Aplicativos desafiam mercado de trabalho e influenciam inflação no Brasil

Inovações tecnológicas nos aplicativos alteram emprego, renda e podem postergar meta inflacionária de 3%

A expansão dos aplicativos transforma o emprego e a renda no Brasil, com impacto direto na convergência da inflação à meta anual.

A influência dos aplicativos no mercado de trabalho brasileiro em 2025

A chave da análise está na constatação de que os aplicativos desafiam mercado de trabalho tradicional ao modificar profundamente emprego e renda no Brasil, especialmente em 2025. Nesse período, o Cadastro Geral de Empregados e Desempregados (Caged) registrou a abertura de 1,27 milhão de empregos formais, o menor saldo anual desde 2020, enquanto a taxa média de desemprego alcançou 5,6%, recorde histórico de baixa segundo o IBGE. O economista André Perfeito destaca que essa conjuntura reflete mudanças microeconômicas, com maior adesão ao trabalho por conta própria via aplicativos e internet, incorporando dinâmicas aspiracionais e sociais inéditas ao mercado. Essa transformação dificulta a tradicional redução da massa salarial e, por consequência, pode atrasar a convergência da inflação à meta anual de 3%.

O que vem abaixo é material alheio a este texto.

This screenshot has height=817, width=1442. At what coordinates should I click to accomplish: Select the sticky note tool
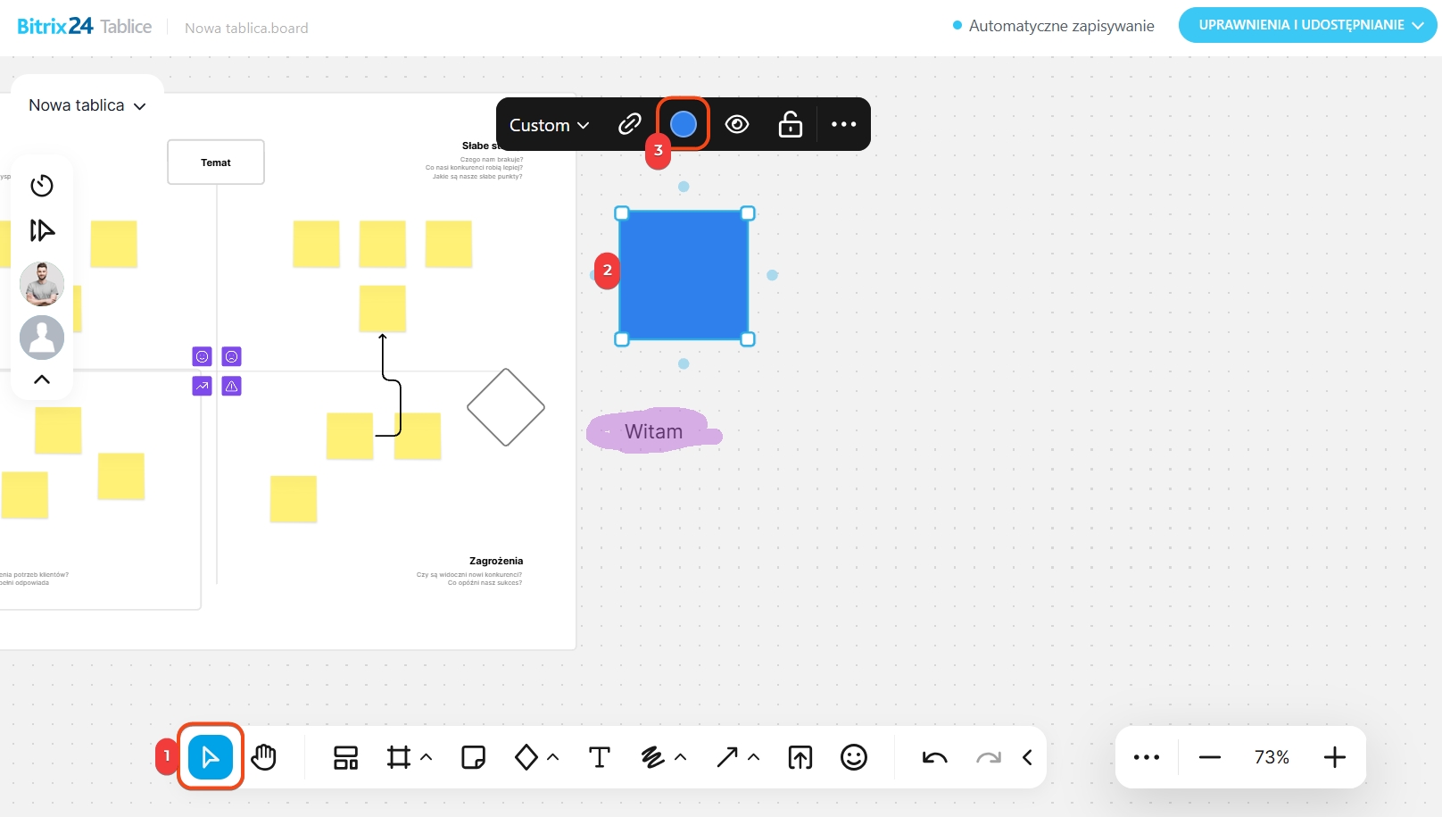473,757
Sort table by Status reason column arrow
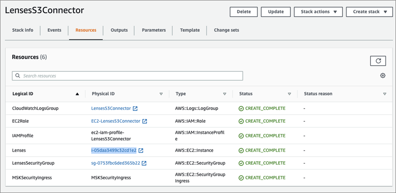This screenshot has height=193, width=396. 385,94
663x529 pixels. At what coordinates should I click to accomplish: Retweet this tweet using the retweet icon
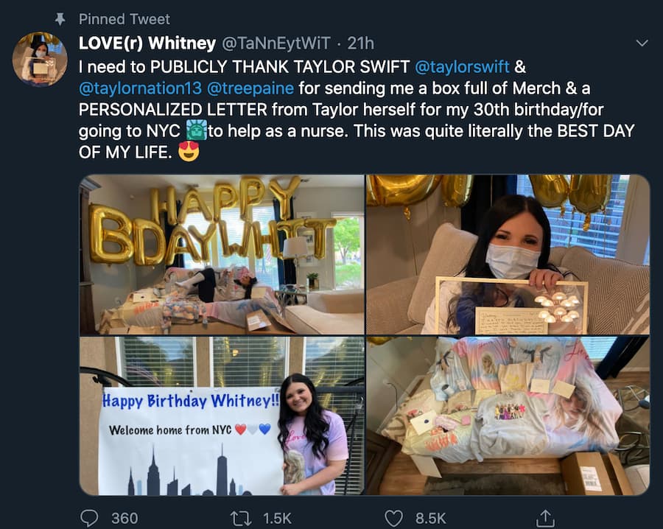[241, 518]
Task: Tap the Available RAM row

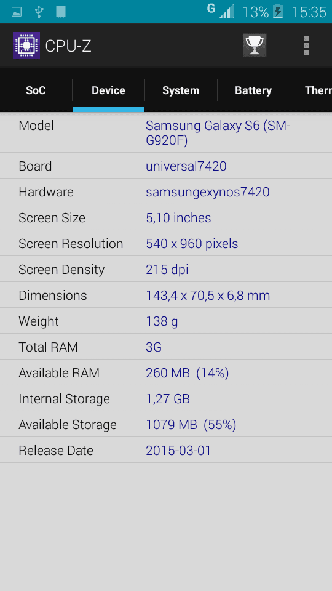Action: pos(166,373)
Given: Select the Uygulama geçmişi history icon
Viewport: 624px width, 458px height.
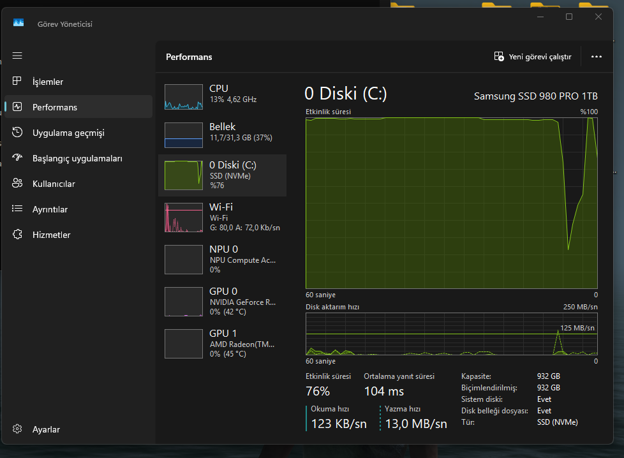Looking at the screenshot, I should pyautogui.click(x=17, y=132).
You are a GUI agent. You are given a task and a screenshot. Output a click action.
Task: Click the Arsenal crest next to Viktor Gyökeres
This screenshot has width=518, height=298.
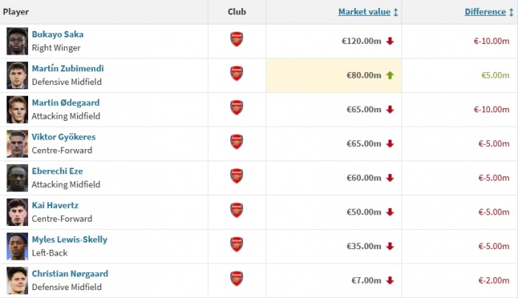[237, 143]
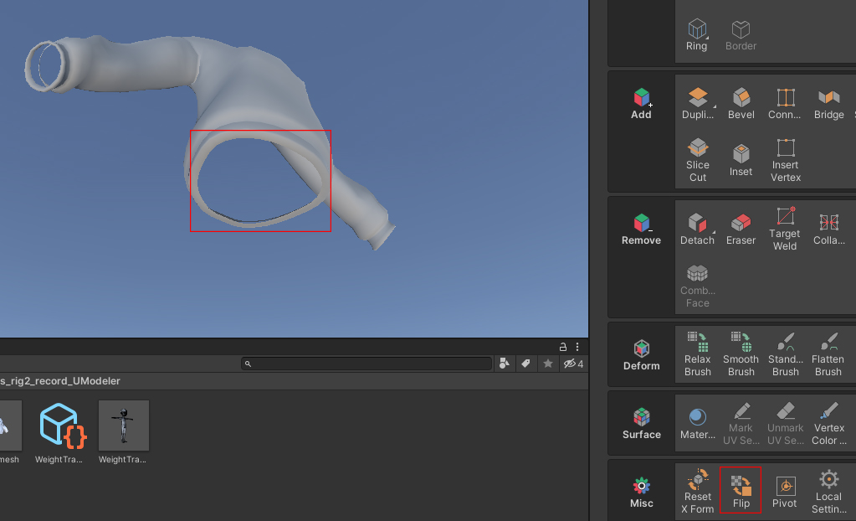Choose the Bridge tool
This screenshot has width=856, height=521.
(828, 103)
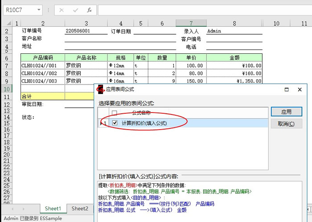Click the formula bar input field
Viewport: 312px width, 222px height.
tap(201, 10)
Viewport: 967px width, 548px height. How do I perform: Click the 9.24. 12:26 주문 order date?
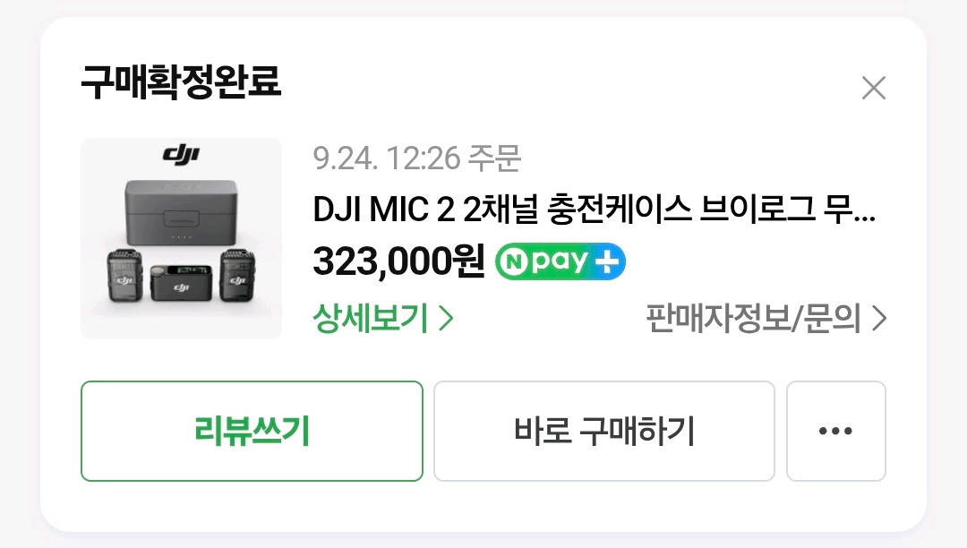point(416,158)
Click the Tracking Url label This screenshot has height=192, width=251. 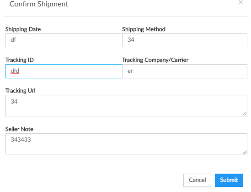[20, 91]
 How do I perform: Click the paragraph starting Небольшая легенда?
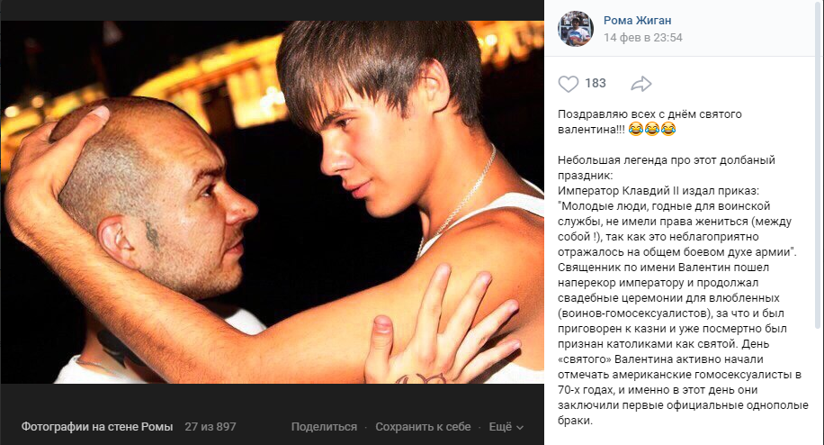pyautogui.click(x=683, y=290)
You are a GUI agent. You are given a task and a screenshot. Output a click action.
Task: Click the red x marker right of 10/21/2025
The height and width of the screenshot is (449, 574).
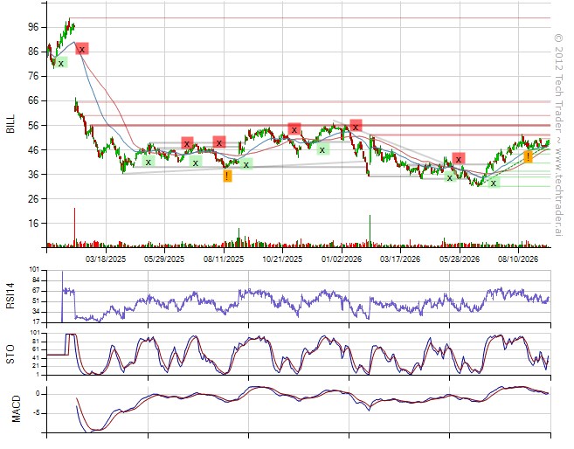tap(294, 129)
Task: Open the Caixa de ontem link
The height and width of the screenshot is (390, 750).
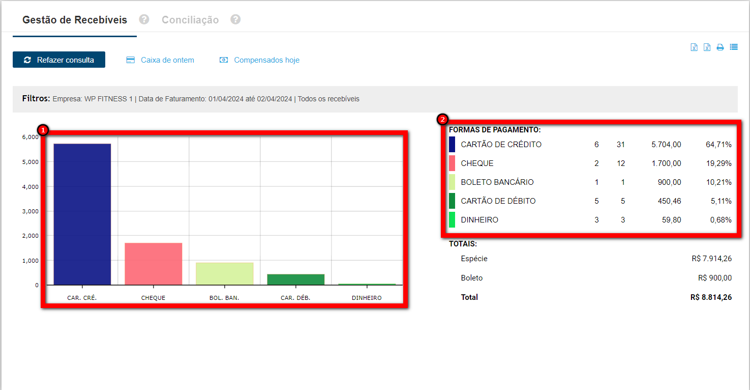Action: pyautogui.click(x=167, y=60)
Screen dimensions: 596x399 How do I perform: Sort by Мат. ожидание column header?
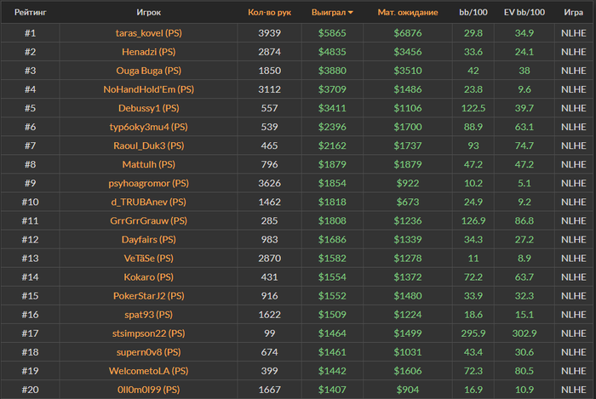pyautogui.click(x=408, y=12)
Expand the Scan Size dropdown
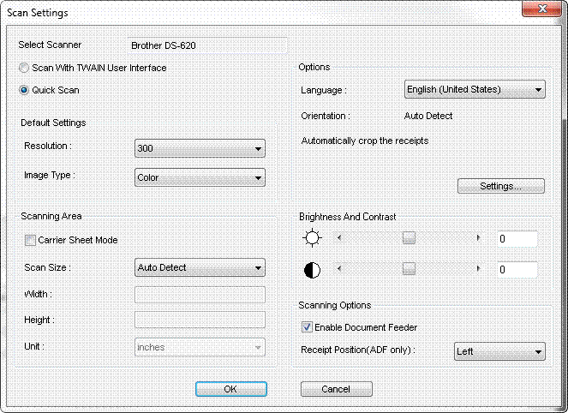 pyautogui.click(x=200, y=268)
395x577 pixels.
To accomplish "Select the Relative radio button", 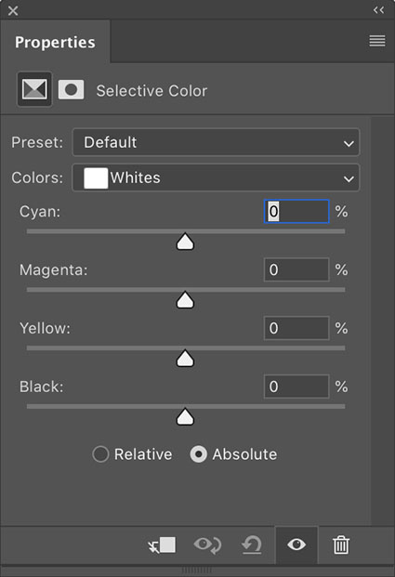I will (x=100, y=454).
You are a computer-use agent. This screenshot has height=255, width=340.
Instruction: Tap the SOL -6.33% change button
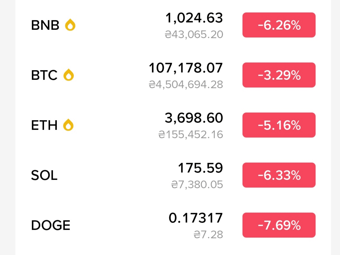coord(279,175)
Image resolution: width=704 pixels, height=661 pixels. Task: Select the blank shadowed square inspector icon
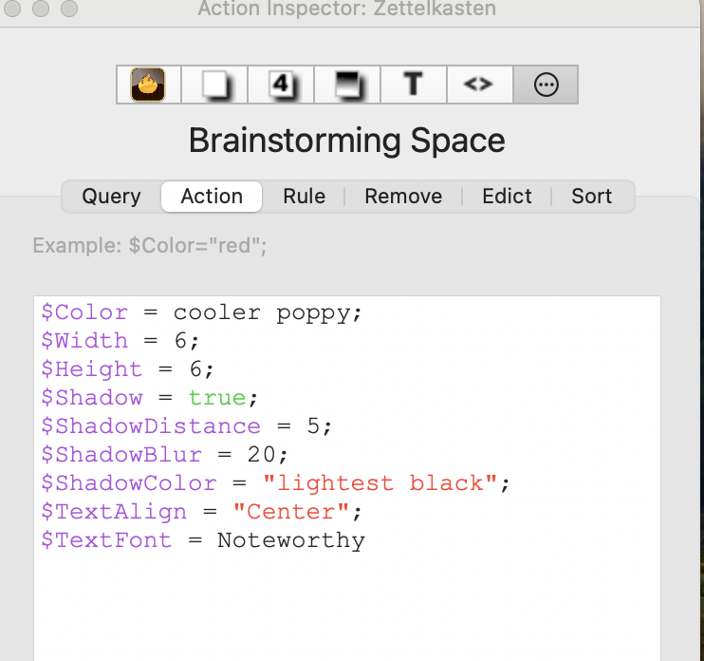[x=214, y=85]
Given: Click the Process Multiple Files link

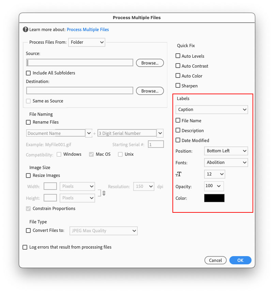Looking at the screenshot, I should [88, 29].
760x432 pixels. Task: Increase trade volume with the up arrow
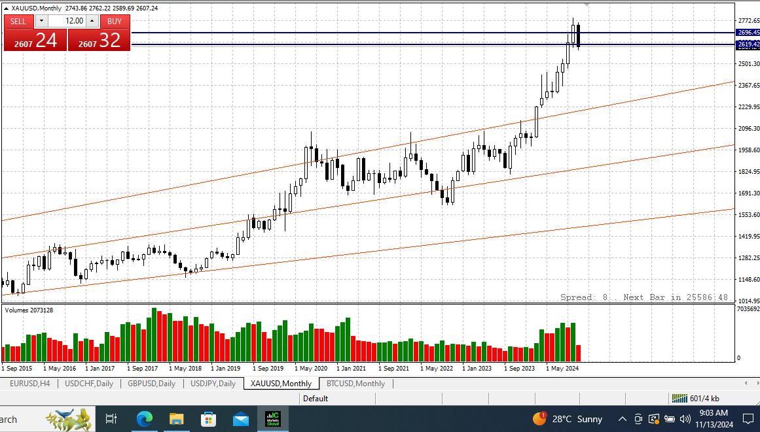pos(92,21)
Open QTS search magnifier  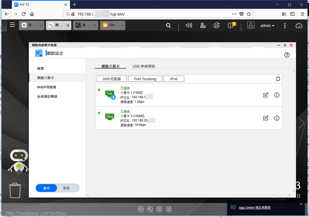tap(168, 25)
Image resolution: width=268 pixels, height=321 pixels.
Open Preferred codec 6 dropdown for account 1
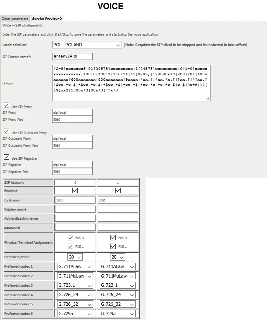(118, 314)
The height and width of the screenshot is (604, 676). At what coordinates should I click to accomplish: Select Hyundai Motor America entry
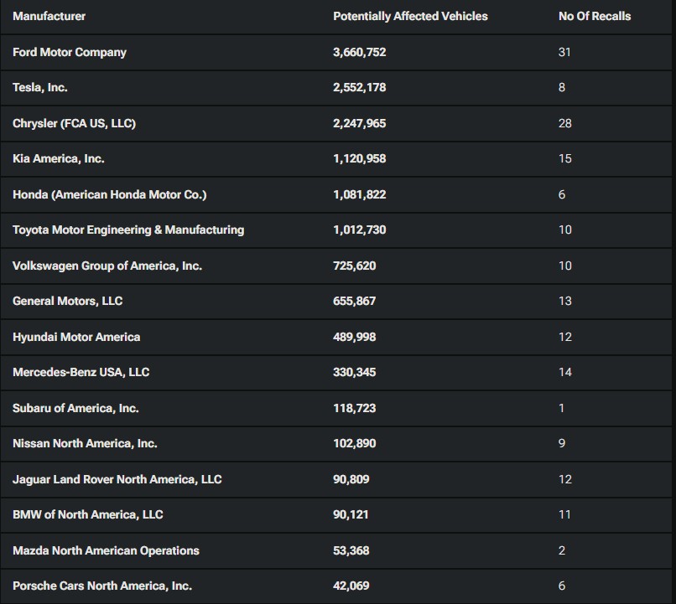coord(76,337)
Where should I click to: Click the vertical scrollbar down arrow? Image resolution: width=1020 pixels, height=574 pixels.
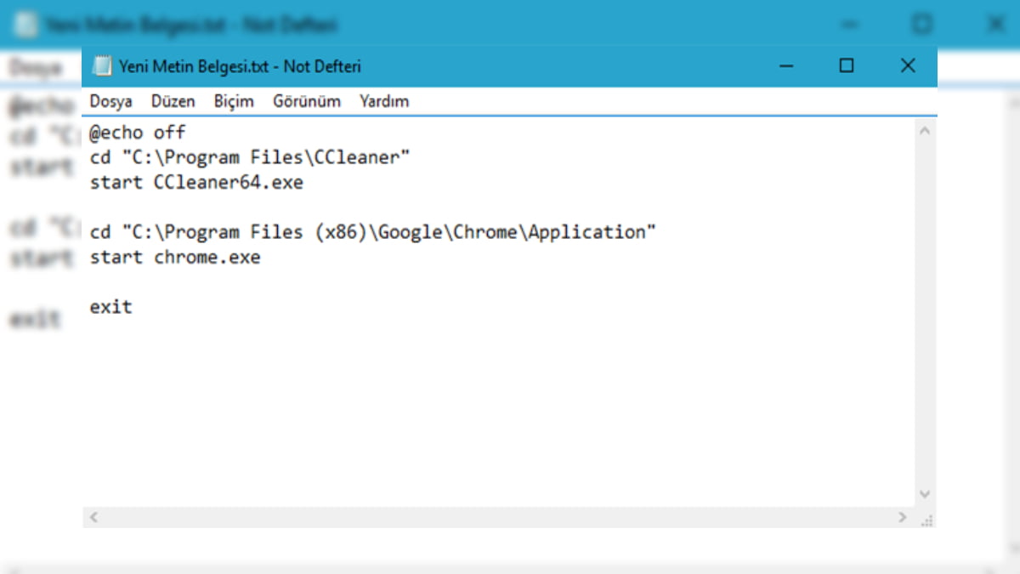pos(926,494)
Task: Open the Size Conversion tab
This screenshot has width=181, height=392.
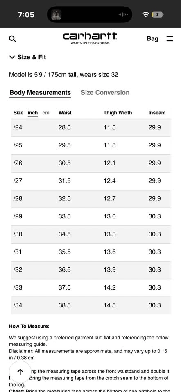Action: 105,93
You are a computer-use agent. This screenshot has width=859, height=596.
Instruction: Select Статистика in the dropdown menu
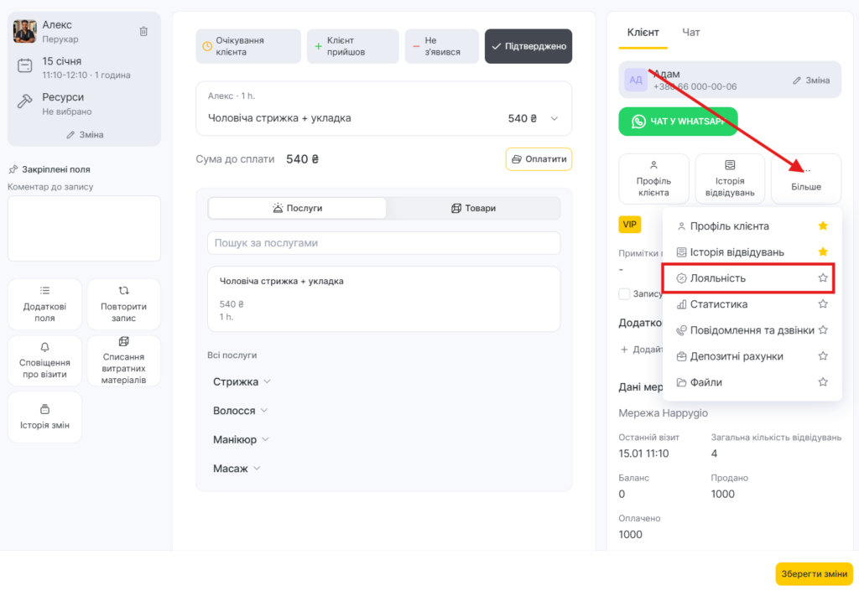(718, 304)
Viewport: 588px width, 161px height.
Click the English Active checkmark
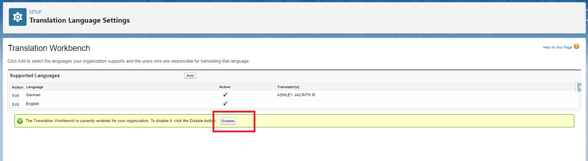[225, 104]
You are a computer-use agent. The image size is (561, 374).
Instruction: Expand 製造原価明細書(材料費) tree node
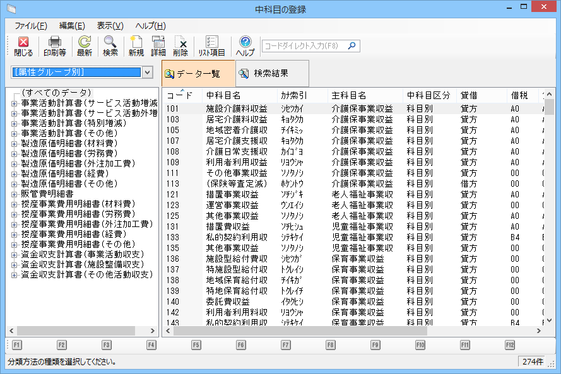(x=15, y=144)
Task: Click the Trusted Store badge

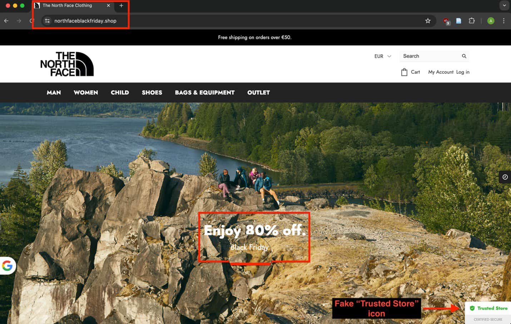Action: tap(488, 308)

Dados do IBGE revelam jornadas e rendimentos diferenciados dos trabalhadores por aplicativos

O estudo do IBGE em 2024 identificou que a renda média dos trabalhadores em plataformas digitais (R$ 2.996) supera a dos demais (R$ 2.875), embora esteja associada a jornadas mais extensas, de 44,8 horas semanais contra 39,3 horas. Entre 2022 e 2024, o contingente desses profissionais cresceu cerca de 25%, atingindo 1,7 milhão de brasileiros atuando no transporte de passageiros, entrega de comida e serviços gerais. Essa expansão consolida os aplicativos como fonte expressiva de ocupação, influenciando tanto a composição da força de trabalho quanto a manutenção da renda, mesmo em cenários de desaceleração econômica.

Economistas debatem o impacto dos aplicativos na informalidade e na massa de rendimentos

O pesquisador Daniel Duque, da FGV Ibre, considera que a popularização dos aplicativos explica a manutenção de níveis historicamente baixos de desemprego, funcionando como um ‘programa de emprego garantido’ alternativo que amortece perdas em crises. Já o economista Henrique Danyi, do Santander, argumenta que a formalidade mostra resiliência, com o mercado formal absorvendo parte do informal, e que trabalhadores autônomos com CNPJ devem ser vistos como formais, alterando a composição do emprego mais do que o seu nível geral. Essas visões refletem debates sobre a redefinição dos conceitos tradicionais de informalidade e formalidade frente às novas dinâmicas de trabalho mediadas por tecnologia.

Consequências para a política econômica e a meta de inflação em 2026

A permanência de juros altos, apesar de medidas restritivas, deve ter efeito limitado sobre o mercado de trabalho e a massa salarial devido à mudança estrutural induzida pelos aplicativos. O economista-chefe Mansueto Almeida projeta que a taxa de desemprego fechará 2026 em 6%, com leve aumento em relação a 2025, mas ainda em patamares baixos. A estabilidade ou modesta variação da massa de rendimentos, alimentada pela informalidade via plataformas, tende a postergar a convergência da inflação para a meta estipulada pelo Banco Central, desafiando gestores econômicos a considerar esta nova realidade para ajustes futuros nas políticas monetárias.

Perspectivas futuras e desafios na regulamentação do trabalho por aplicativos

O crescimento acelerado do trabalho por aplicativos impõe desafios regulatórios e sociais, dado que essa modalidade redefine relações trabalhistas, direitos e responsabilidades. O aumento da renda média entre os “plataformizados”, aliado a jornadas elevadas, indica um mercado em transformação, mas suscetível a questionamentos sobre qualidade do trabalho e proteção social. As autoridades e especialistas precisam avaliar como incorporar essas novas formas de emprego às políticas públicas, garantindo equilíbrio entre inovação tecnológica, estabilidade econômica e direitos dos trabalhadores.